Le parlement a franchi une étape majeure en adoptant une loi qui établit la responsabilité de l'État dans la crise du chlordécone aux Antilles. L'urgence d'indemniser les victimes devient de plus en plus pressante.
Ce mardi, le Parlement a validé à l'unanimité cette loi, saluée par de nombreux élus comme une avancée significative. Le député Elie Califer, à l'origine de la proposition, a exprimé son espoir de restaurer la confiance, tout en soulignant la nécessité d'aller plus loin pour obtenir une réparation adéquate.

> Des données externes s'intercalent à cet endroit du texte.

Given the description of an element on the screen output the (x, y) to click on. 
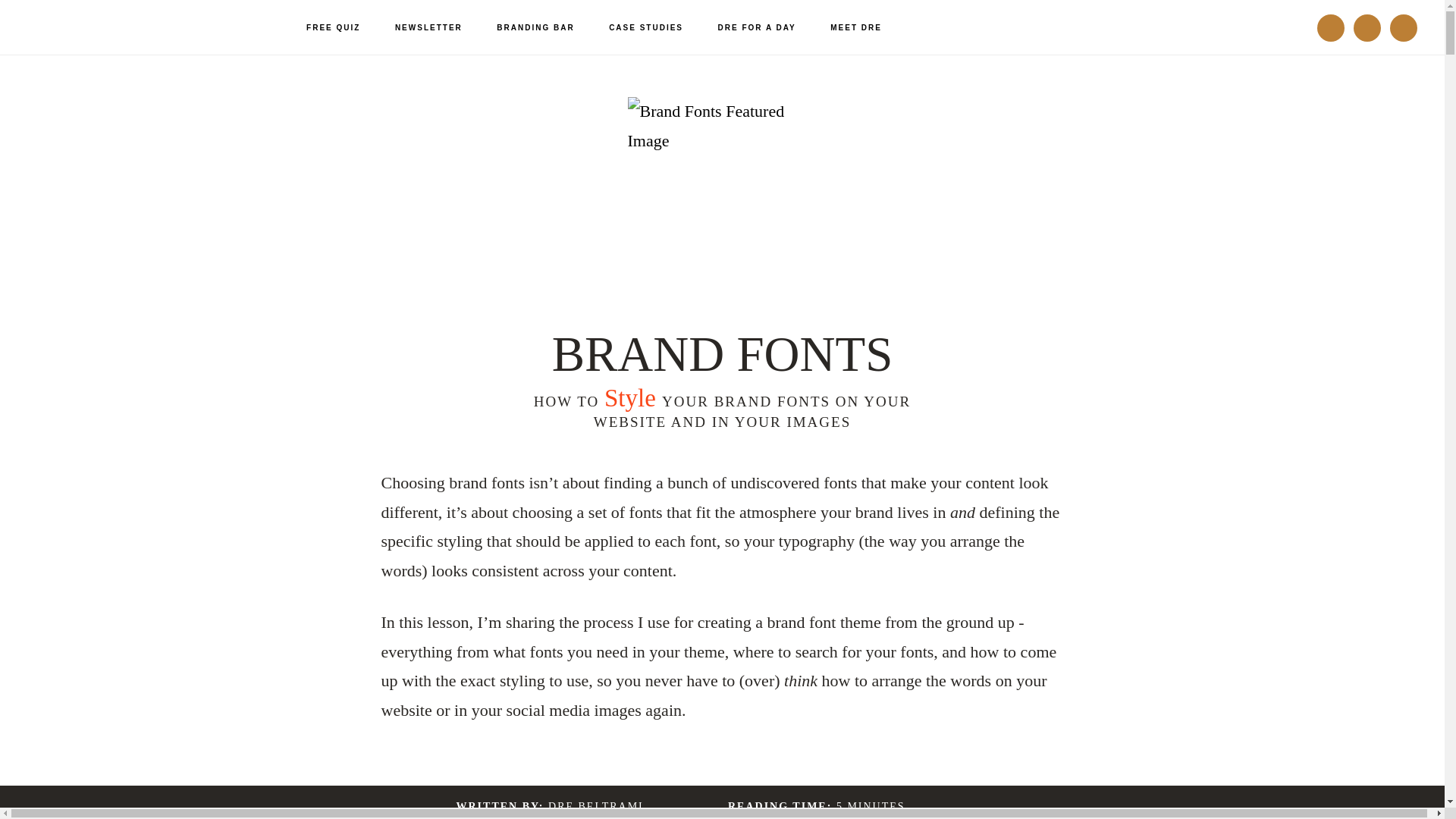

Le chlordécone, pesticide utilisé jusqu'en 1993 dans la production de bananes en Guadeloupe et Martinique, a contaminé plus de 90 % de la population adulte. Cette toxicité a été reconnue par l'ANSES, qui relie son utilisation à un risque accru de cancer de la prostate. Le député a insisté sur le fait que si un tel drame avait touché d'autres régions de France, la responsabilité de l'État aurait été acceptée bien plus tôt.
La ministre des Outre-mer, Naïma Moutchou, a de son côté reconnu la part de responsabilité de l'État. Elle a déclaré que cette reconnaissance était un impératif de vérité, tout en précisant que la mise en place d'un dispositif de compensation juste et solide était également essentielle. Une mission d'inspection inter-ministérielle se rendra prochainement en Guadeloupe et en Martinique pour étudier la situation, avec un rapport attendu dans les mois à venir.
Bien que la loi constitue une étape importante, certains parlementaires expriment leurs réserves concernant le volet indemnitaire qui ne se transforme qu’en un objectif pour l’État. Arthur Delaporte, porte-parole du PS, a déclaré que la reconnaissance reste un premier pas symbolique, mais que le combat pour les modalités d’indemnisation doit continuer. Le président du conseil exécutif de Martinique, Serge Letchimy, a également souligné l'importance de ce vote, tout en insistant sur la nécessité d'agir rapidement pour conserver l'intégrité de la vérité.
À Pointe-à-Pitre, Harry Durimel, maire engagé dans la lutte contre le chlordécone, a réagi positivement tout en prévenant que le chemin reste semé d'embûches. Cette reconnaissance pourrait ouvrir la voie à des actions judiciaires pour établir plus clairement la responsabilité de l'État.
En outre, une audience est prévue à la cour d'appel de Paris le 22 juin pour décider de la réouverture de l'enquête sur cette affaire. Me Christophe Léguevaques, représentant des victimes, a insisté sur la nécessité d’une réponse concrète aux attentes des personnes touchées, rapide et efficace. Pour lui, cette reconnaissance ne doit pas être la fin de leurs efforts.